Your instructions
Continue the passage on black unemployment in South Africa and the US, starting right after its final sentence.

=== Selected text ===

Activists in South Africa are searching for a solution to the distressingly high rate of unemployment among blacks. In the US, the concern is the same.
Both economies are recovering from the last recession very slowly. However, the benefits of the recovery are not trickling down in a noticeable way to blacks in either country.
In South Africa, during the 1st half of 2012, black unemployment averaged 29.1% and white unemployment was 6.1%. In January 2013, black unemployment in the US was 13.8% while white unemployment was 7.0%.
During the 1st half of 2012, the South African economy grew by 3.7%; but black unemployment increased from 27.7% to 29.1%.
In the US, GDP grew by 3.1% in the 3rd quarter, but black unemployment stayed above 14%.
These figures, and the history of both countries, point to one indisputable fact. The problem of black unemployment in South Africa and the US will not be solved simply by growing the economy faster. If the current rate of growth in both countries doubled, the effect on black unemployment would be marginal.
Consider the following example. In the US, December 2007 was the peak of the business cycle, or the last month of growth before the onset of the recession. During that month White unemployment was 4.4%, but black unemployment was 9.0%.
Also, the best quarter of U.S. growth in the last decade occurred in the 4th quarter of 2003. During that quarter, the GDP grew by 6.7%. Nevertheless, the unemployment rate for blacks was still 10.6%. Clearly, economic growth is not enough.

=== Data shown ===

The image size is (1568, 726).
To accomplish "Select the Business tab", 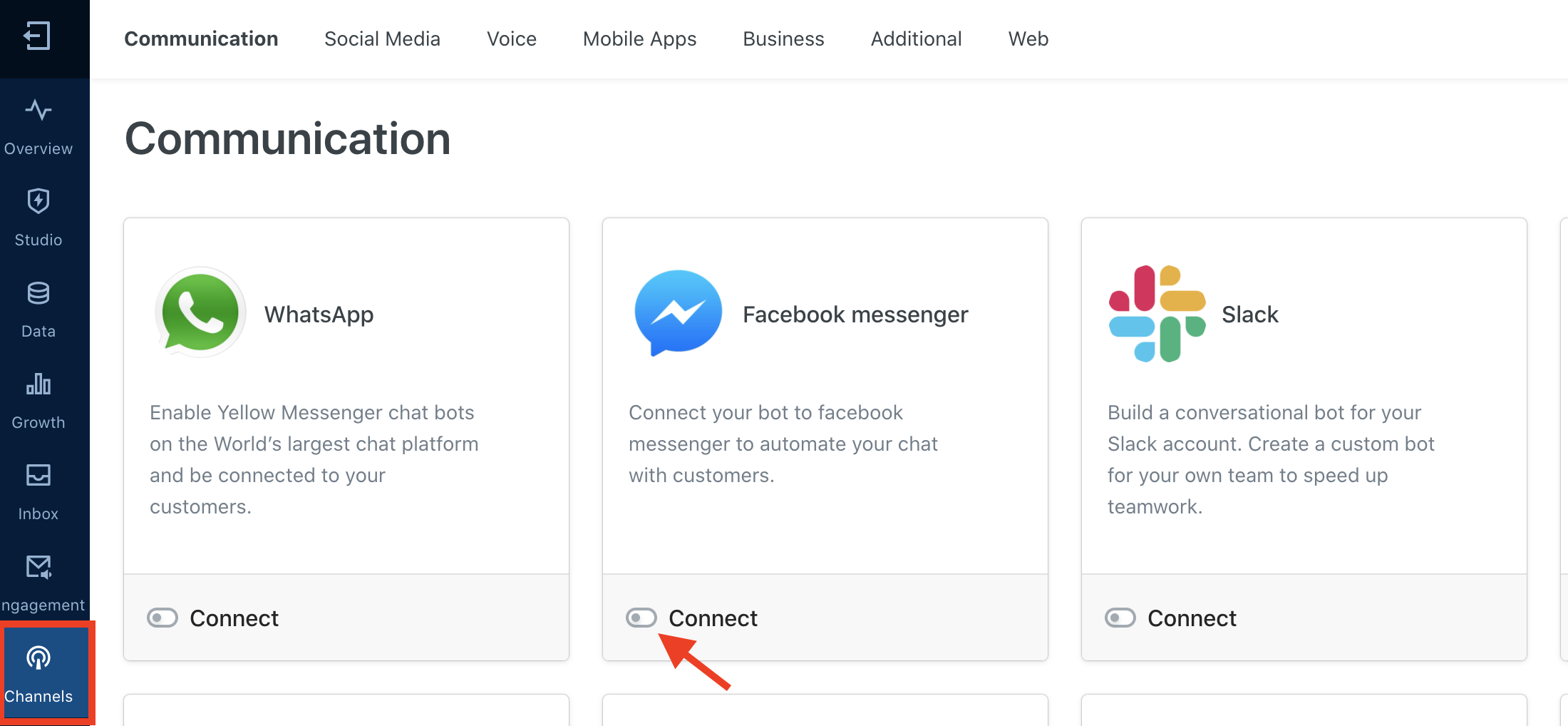I will point(783,39).
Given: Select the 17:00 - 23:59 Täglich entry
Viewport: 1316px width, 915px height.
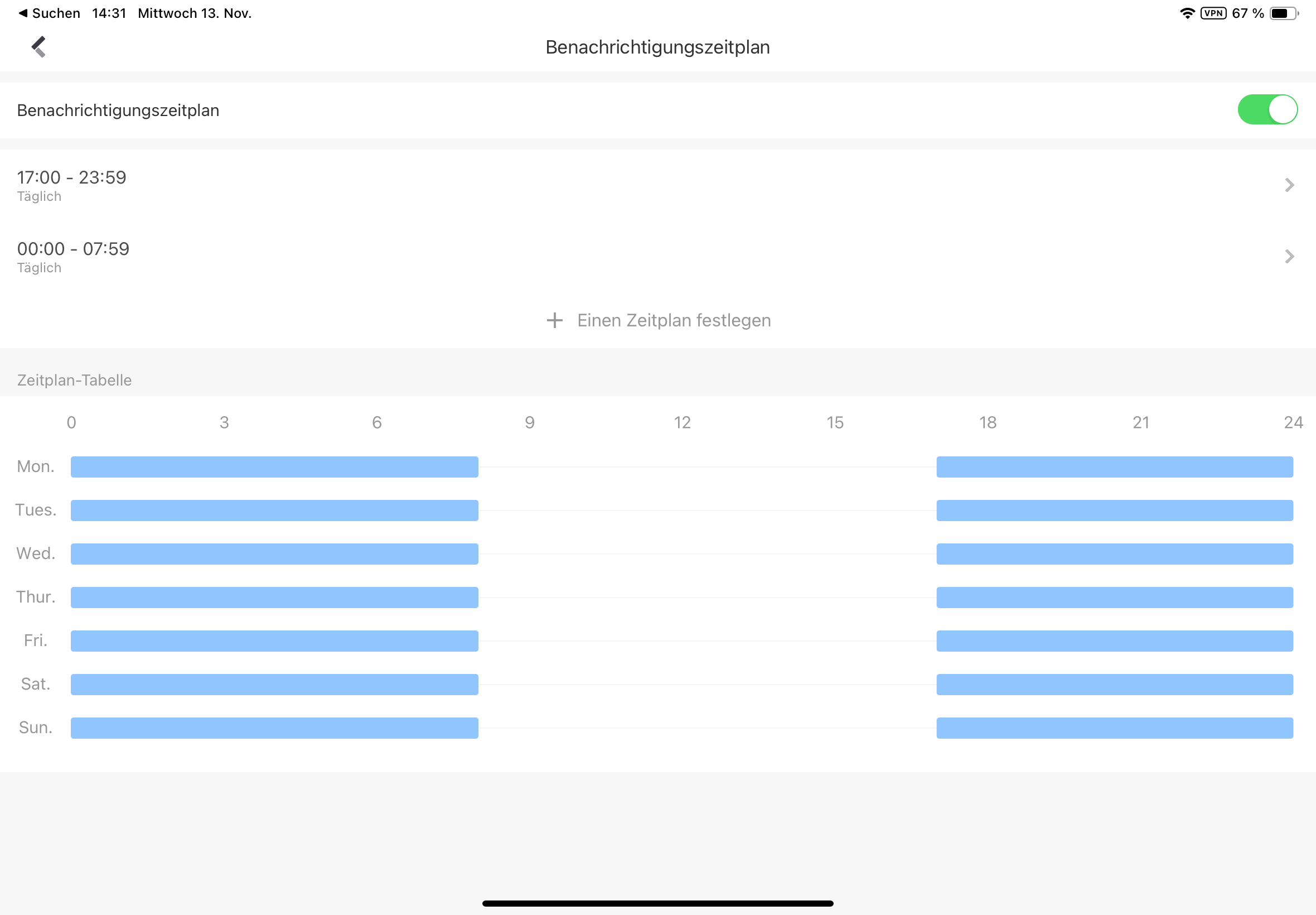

===

Task response
In fact, neither the South African government nor the US government would allow their economies to grow above 6% or 7% for any extended period of time because the central banks would be frightened to death of inflation. Therefore, they would put the monetary brakes on and slowdown economic growth, which would cause an increase in unemployment.
It is time to be realistic and face the fact that growth policies are important, but by themselves they will do little to reduce the high rates of unemployment among blacks in the US or South Africa.
Nature of the Problem
In both societies, the racial disparities in unemployment reflect the legacy of discrimination and disenfranchisement. Racial practices are part of the historical legacy of both countries. Those practices ultimately placed blacks at the bottom of the socioeconomic ladder.
It is rather easy to document the historical mechanisms that manufactured today’s racial inequality. But it is much more difficult to solve the problem; and simply recounting the ugly history of racial discrimination is not enough. We must come up with more creative solutions to address this issue; especially since we cannot rely on economic growth to solve the problem, even if it returns robustly.
Common factors contributing to high black unemployment in the US and South Africa, other than racial discrimination, includes the following:
- Disadvantages in the occupational distribution of jobs that blacks hold (they tend to be heavily concentrated in low-paying occupations that are sensitive to changes in business cycle activity)
- The residential pattern of blacks puts them at a disadvantage. That is, the place where they are most heavily concentrated is different from where most jobs are located. In South Africa, blacks are in the shantytowns while in the US, they are concentrated in urban ghettos.
- In both countries, blacks have lower levels of educational attainment, higher rates of dropout and they attend schools that are poorly funded and underperform.
- A high rate of black incarceration in both countries creates a special problem for prisoners when they are released because they have great difficulty finding productive employment.
- Studies have shown poor housing, located in communities with high concentrations of poverty leads to social disorganization within families and a lower probability that adults will be engaged in the labor market.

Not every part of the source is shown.